Your answer should be every line of the records that contains the word "computer".

=== Begin Enclosure ===

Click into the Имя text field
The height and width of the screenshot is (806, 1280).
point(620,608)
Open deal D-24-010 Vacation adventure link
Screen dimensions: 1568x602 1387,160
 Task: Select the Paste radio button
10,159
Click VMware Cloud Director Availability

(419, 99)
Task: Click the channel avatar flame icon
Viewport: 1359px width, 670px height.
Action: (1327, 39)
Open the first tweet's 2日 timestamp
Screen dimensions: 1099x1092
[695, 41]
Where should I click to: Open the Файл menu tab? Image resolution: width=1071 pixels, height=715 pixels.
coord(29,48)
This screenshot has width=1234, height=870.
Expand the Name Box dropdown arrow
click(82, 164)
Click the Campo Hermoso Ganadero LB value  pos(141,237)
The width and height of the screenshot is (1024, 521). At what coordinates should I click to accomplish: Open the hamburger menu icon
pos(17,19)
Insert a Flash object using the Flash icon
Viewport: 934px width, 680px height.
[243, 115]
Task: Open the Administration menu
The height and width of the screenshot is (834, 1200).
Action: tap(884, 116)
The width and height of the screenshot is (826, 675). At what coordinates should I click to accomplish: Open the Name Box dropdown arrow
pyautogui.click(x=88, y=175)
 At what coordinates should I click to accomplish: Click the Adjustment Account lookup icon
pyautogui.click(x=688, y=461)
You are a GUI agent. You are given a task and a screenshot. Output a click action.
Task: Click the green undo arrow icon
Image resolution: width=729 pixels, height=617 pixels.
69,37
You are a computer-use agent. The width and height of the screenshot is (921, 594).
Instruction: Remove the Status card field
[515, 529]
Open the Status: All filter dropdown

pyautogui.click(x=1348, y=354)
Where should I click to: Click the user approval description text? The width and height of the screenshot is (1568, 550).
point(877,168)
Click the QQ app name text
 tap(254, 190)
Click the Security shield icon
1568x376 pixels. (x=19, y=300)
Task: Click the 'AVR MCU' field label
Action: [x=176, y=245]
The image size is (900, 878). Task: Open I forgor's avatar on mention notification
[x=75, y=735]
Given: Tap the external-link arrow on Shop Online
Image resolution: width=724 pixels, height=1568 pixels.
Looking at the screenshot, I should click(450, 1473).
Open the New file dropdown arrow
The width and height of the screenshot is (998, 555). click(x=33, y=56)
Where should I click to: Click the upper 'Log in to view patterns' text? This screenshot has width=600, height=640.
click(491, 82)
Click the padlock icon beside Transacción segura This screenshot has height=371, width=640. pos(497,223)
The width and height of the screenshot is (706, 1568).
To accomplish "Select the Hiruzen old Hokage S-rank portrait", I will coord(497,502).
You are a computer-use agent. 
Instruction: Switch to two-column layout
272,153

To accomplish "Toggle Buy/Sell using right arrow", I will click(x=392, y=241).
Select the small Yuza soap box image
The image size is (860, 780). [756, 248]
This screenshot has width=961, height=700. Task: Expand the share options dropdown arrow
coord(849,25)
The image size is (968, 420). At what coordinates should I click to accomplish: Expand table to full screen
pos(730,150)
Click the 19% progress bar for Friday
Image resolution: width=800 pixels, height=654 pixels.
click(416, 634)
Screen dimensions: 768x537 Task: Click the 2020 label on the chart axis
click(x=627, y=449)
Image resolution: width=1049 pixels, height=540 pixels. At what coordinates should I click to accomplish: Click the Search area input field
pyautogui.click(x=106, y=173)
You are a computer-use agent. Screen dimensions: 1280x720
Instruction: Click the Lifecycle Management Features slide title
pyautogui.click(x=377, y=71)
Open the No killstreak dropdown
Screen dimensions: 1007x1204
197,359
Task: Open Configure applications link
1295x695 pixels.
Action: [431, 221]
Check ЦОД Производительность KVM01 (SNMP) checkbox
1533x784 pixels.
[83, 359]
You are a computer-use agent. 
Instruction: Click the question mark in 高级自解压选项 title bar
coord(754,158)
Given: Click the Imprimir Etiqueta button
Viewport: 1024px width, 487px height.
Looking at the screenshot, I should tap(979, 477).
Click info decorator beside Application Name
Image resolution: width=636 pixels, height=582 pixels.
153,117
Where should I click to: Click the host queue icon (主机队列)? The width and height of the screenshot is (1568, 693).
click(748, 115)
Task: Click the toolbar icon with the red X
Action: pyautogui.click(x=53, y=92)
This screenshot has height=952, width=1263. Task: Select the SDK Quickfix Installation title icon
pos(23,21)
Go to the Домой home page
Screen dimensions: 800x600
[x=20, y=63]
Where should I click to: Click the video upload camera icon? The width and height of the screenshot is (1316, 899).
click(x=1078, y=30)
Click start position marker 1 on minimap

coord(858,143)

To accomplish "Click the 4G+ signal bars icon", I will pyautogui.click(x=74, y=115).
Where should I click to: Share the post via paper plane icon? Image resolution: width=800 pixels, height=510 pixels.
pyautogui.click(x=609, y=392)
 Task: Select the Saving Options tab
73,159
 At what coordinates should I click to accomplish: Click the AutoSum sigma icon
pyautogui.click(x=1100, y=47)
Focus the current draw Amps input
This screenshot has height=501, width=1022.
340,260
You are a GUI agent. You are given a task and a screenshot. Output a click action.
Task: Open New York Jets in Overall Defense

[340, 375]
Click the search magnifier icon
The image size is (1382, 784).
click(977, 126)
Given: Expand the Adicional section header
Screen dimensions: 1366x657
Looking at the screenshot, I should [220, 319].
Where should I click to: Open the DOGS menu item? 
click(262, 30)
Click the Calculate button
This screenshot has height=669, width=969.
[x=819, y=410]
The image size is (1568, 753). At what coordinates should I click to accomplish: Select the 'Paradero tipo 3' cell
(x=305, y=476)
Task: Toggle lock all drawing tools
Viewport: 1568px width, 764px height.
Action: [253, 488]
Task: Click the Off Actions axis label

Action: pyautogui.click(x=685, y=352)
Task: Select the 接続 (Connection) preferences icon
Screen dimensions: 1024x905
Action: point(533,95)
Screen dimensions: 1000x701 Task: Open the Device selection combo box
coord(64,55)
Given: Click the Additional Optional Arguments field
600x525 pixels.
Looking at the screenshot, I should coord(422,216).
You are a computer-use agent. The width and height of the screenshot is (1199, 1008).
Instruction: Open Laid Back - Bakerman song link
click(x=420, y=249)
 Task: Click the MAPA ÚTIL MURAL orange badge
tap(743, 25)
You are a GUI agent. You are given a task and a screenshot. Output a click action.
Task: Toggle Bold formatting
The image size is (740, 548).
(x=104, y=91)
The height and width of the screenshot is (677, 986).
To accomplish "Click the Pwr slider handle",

=== End Enclosure ===

Final answer:
You are a computer-use agent. The width and height of the screenshot is (921, 594).
You are a computer-use agent. 
You are a computer-use agent. Screen dimensions: 1280x720
You are a computer-use agent. 
You are a computer-use agent. The width and height of the screenshot is (1199, 1008).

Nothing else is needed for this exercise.